José Roberto Covac, consultor jurídico do Fórum das Entidades Representativas do Ensino Superior Particular, acredita que não há, por parte do governo federal, uma isonomia de tratamento entre instituições públicas e privadas de ensino superior. “A universidade pública não requer regulação. Ela já nasce universidade”, exemplificou.
Covac ressaltou a importância de haver clareza nos processos de avaliação. Segundo ele qualquer alteração que ocorra em instrumentos de regulação tem que valer para o ciclo futuro e não para os processos que já foram protocolados. “As IES não têm condições de se preparar para cumprir o que indicam esses instrumentos de avaliação” analisou Covac ao explicar que o ministério baixa resoluções para alterar a Lei.

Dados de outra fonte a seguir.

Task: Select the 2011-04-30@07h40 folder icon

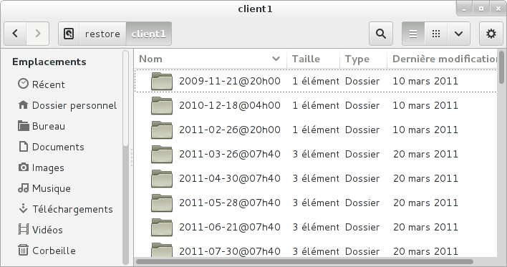Action: click(162, 178)
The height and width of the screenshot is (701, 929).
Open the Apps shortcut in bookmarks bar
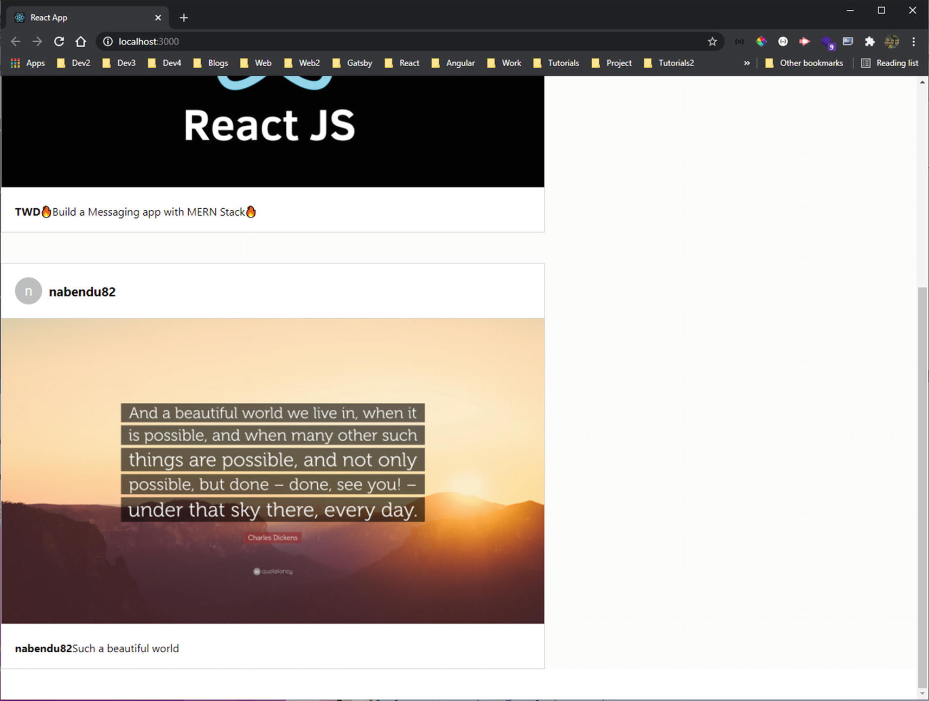coord(28,63)
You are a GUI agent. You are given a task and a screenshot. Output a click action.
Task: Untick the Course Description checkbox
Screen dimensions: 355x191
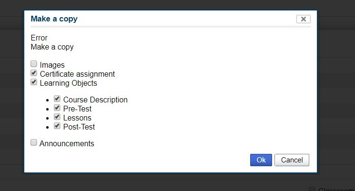(57, 99)
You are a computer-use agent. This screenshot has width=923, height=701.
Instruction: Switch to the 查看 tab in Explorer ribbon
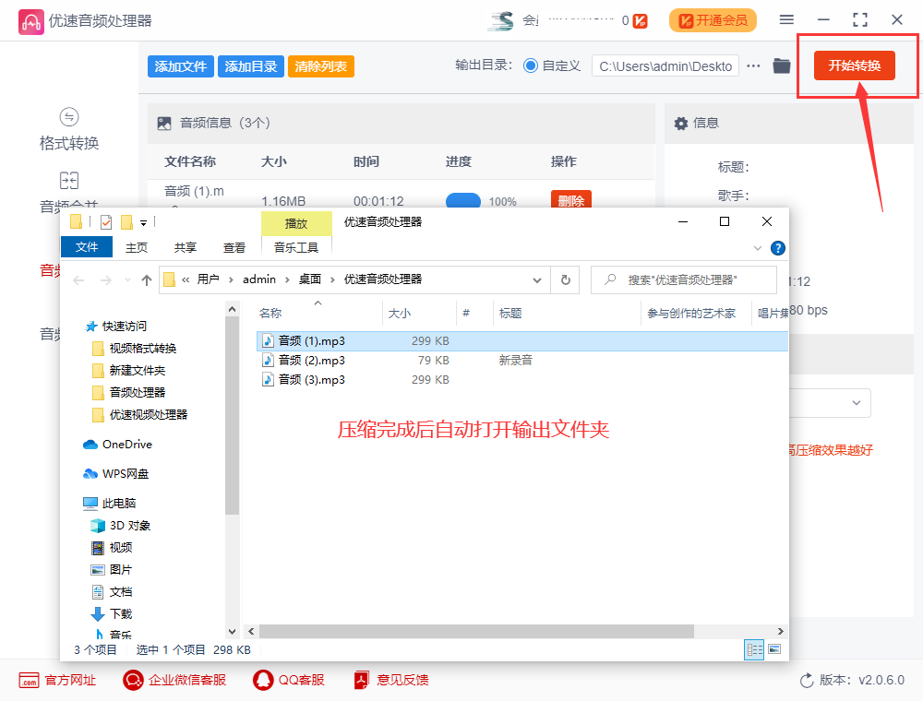[x=234, y=247]
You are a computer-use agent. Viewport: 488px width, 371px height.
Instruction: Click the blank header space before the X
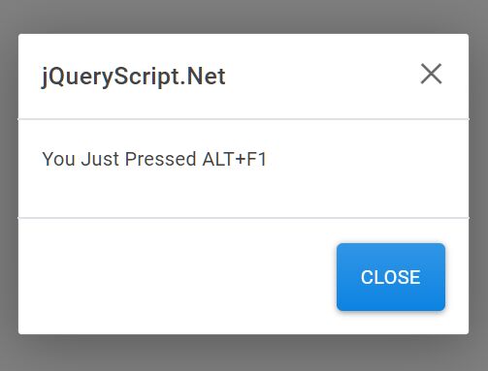323,77
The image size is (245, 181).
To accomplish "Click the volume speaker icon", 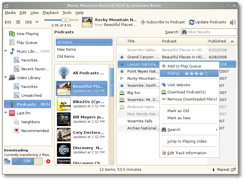I will (x=233, y=22).
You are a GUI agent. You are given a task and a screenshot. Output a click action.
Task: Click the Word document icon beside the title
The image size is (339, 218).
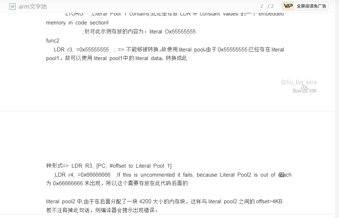13,6
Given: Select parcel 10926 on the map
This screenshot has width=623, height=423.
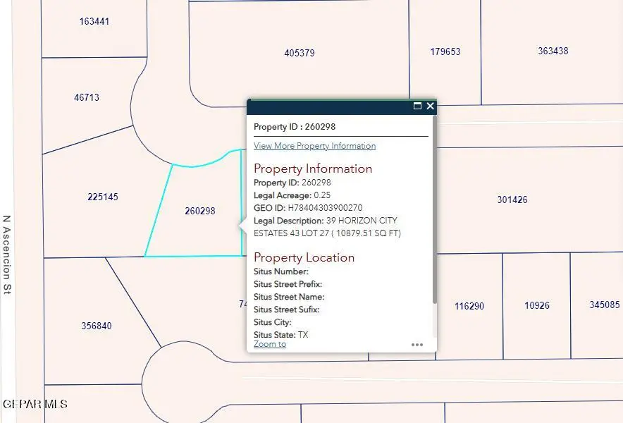Looking at the screenshot, I should tap(536, 305).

Para o consultor quando se extrapola critérios estabelecidos em Lei essa ação ofende até mesmo o Poder Legislativo, uma vez que a Lei do Sinaes passou pelo Congresso Nacional. “Aqui no Senado já houve diversas audiências públicas e reuniões técnicas a respeito do assunto. O fato de o Senado estar preocupado e debatendo a avaliação já demonstra que existe algum problema”. Para Covac o segmento tem procurado demonstrar ao MEC que é possível fazer avanços e que é possível fazer alterações nos processos de avaliação das instituições.
O coordenador-geral de Legislação e Normas da Educação Superior do Ministério da Educação, Samuel Martins Feliciano, ouviu todas as reivindicações do setor e apresentou um resumo do marco regulatório da educação superior no país.
Rebatendo críticas sobre o Enade, Samuel lembrou que o sistema de avaliação do governo federal visa, antes de buscar punir, contribuir para a melhoria do ensino superior no país.